Resume the NCIIA conference account below, writing on from its last sentence; the listing that follows it is not part of that account.

=== Text under study ===

From March 21st to 23rd, I attended the National Collegiate Inventors and Innovators Alliance’s (NCIIA) annual conference in Washington DC. NCIIA is a private nonprofit organization that supports and funds university programs and student teams who are developing innovative social products and ventures.
Overall, I enjoyed the conference sessions and getting to know other faculty and staff working on university social entrepreneurship and innovation courses and programs akin to Scale-Ups. There were several hundred entrepreneurship and engineering faculty in attendance. There were also, many current or former student teams, including folks from San Diego State University working on a thresher in East Africa (Scale-Ups Phase II has a thresher project too), many interesting medical technology teams, as well as Global Research Innovation Technologies (GRIT), a Scale-Ups Phase III venture bringing to market the Leveraged Freedom Chair.

=== Available data ===

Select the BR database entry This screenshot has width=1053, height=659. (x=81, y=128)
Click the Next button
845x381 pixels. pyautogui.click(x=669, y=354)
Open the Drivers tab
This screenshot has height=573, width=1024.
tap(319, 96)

===
=== Available data ===

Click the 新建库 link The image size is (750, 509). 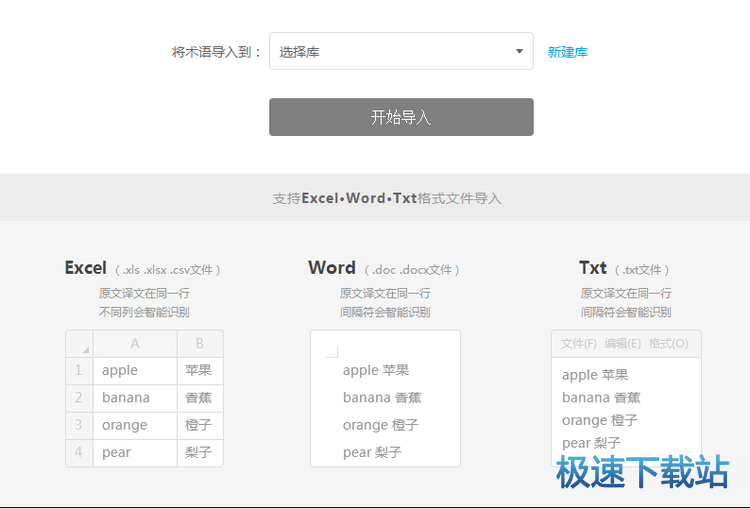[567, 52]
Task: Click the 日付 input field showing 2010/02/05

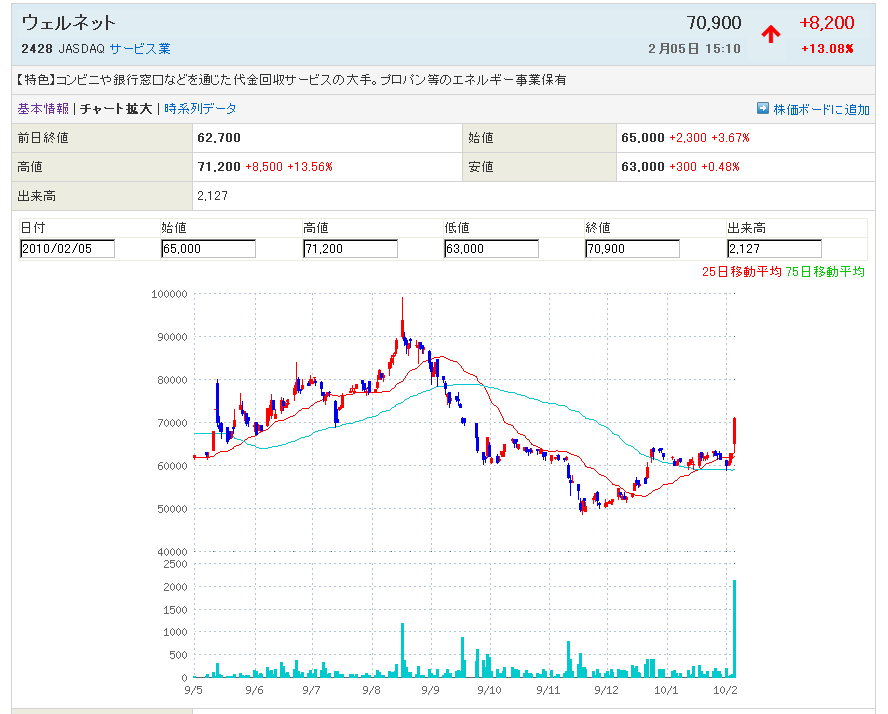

===

Output below =>
I gained a deeper understanding of NCIIA’s grant structure. NCIIA currently offers three phases of funding, very similar to the three phases of the Scale-Ups pipeline. However, there are key differences: NCIIA requires that all teams begin by applying to Phase I, each team must have at least one current university student, and their Phase III is not grant funding, but rather $50,000 of convertible debt. For reference, the Scale-Ups Fellowship works with MIT alumni (non-students), gives grant funding at all phases, and alumni can join the program at any phase. Two current Scale-Ups Phase II Fellows, Kwami Williams and Anna Young, were recently awarded NCIIA phase I grants and are participating in both programs.
On the final day of the conference, I spoke on a panel with three colleagues and friends: Ben Linder of the Affordable Design and Entrepreneurship program at Olin College, Carl Hammerdorfer of the Global Social Sustainable Entrepreneurship program at Colorado State University, and Kate Mytty of MIT’s IDEAS Global Challenge. We spoke on the topic of supporting commercialization of technology-based ventures in base of the pyramid markets from within university programs. Overall, most university programs in attendance seem to be struggling with the following few questions:
1. How do we balance impact objectives with educational objectives?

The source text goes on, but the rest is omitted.